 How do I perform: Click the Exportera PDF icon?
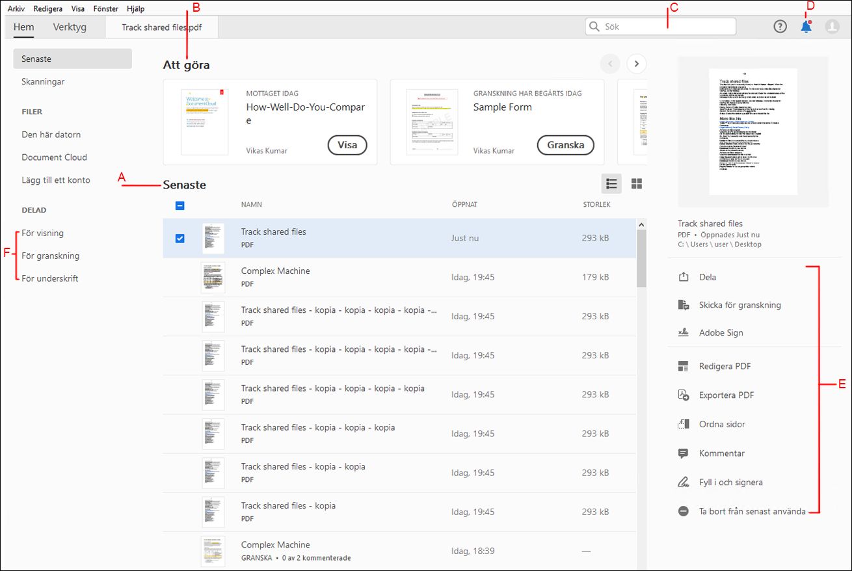coord(683,395)
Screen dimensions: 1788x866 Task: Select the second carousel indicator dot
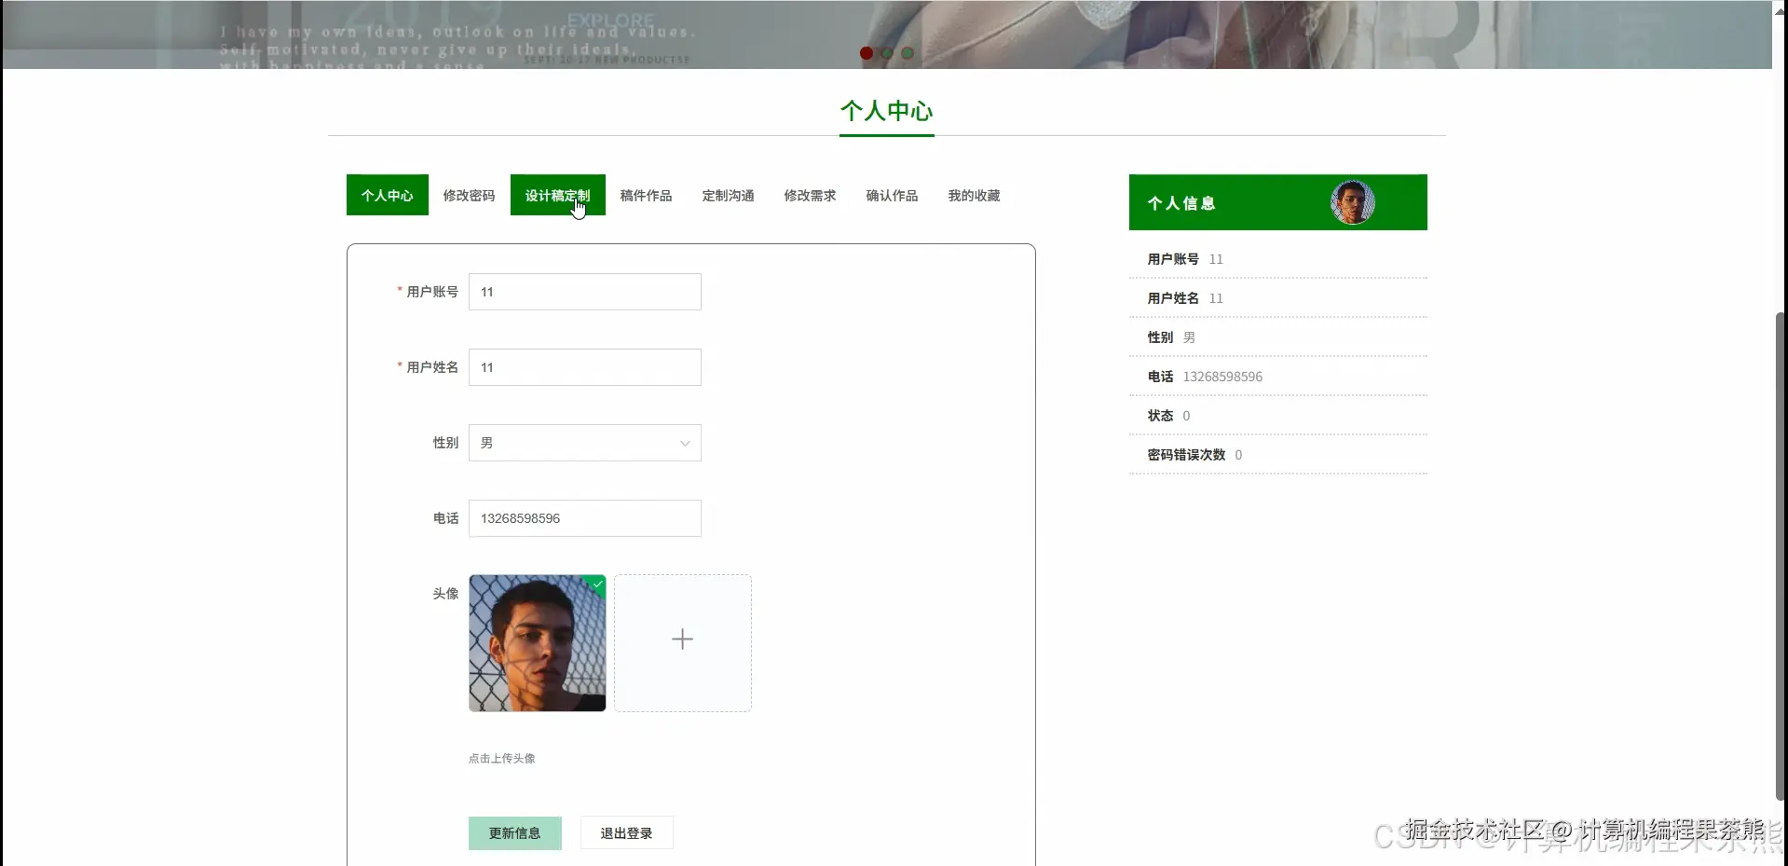click(x=886, y=53)
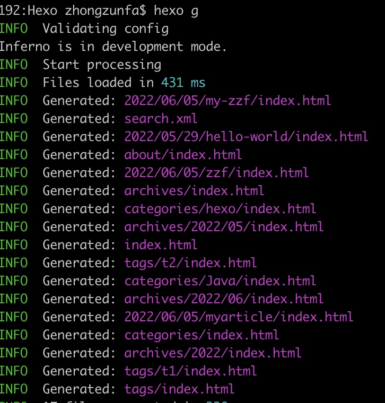
Task: Select the 'Start processing' log message
Action: pyautogui.click(x=102, y=65)

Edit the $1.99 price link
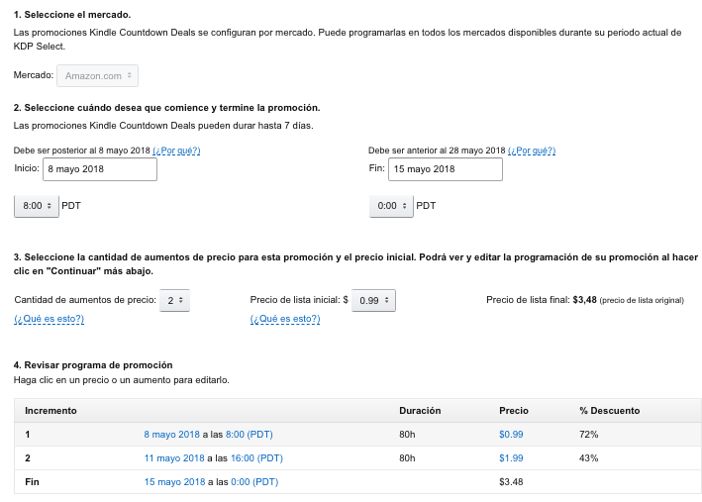[511, 458]
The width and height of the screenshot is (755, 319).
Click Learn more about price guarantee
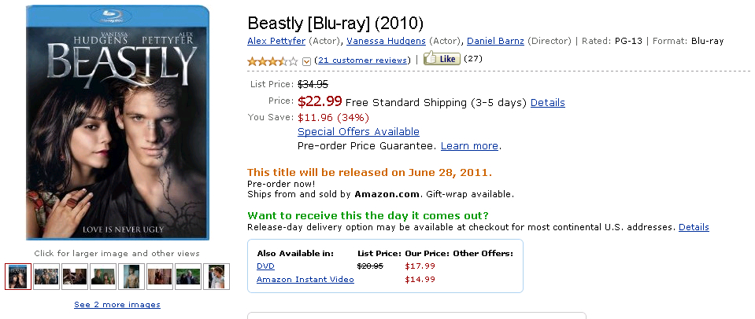click(469, 145)
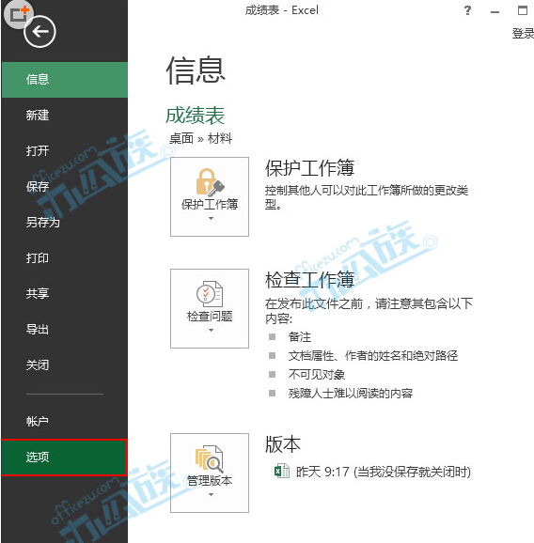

----------------

[The request] Rewrite all of the data above with every occurrence of "price" replaced by "fee" and everything else unchanged, leaving the pictures out.

[Answer below]
 How do I perform: Click the Exportera PDF icon?
coord(683,395)
Screen dimensions: 1788x866 Task: Select the second carousel indicator dot
click(x=886, y=53)
Task: Select the 'Start processing' log message
Action: pyautogui.click(x=102, y=65)

Edit the $1.99 fee link
[511, 458]
The width and height of the screenshot is (755, 319).
Click Learn more about fee guarantee
click(469, 145)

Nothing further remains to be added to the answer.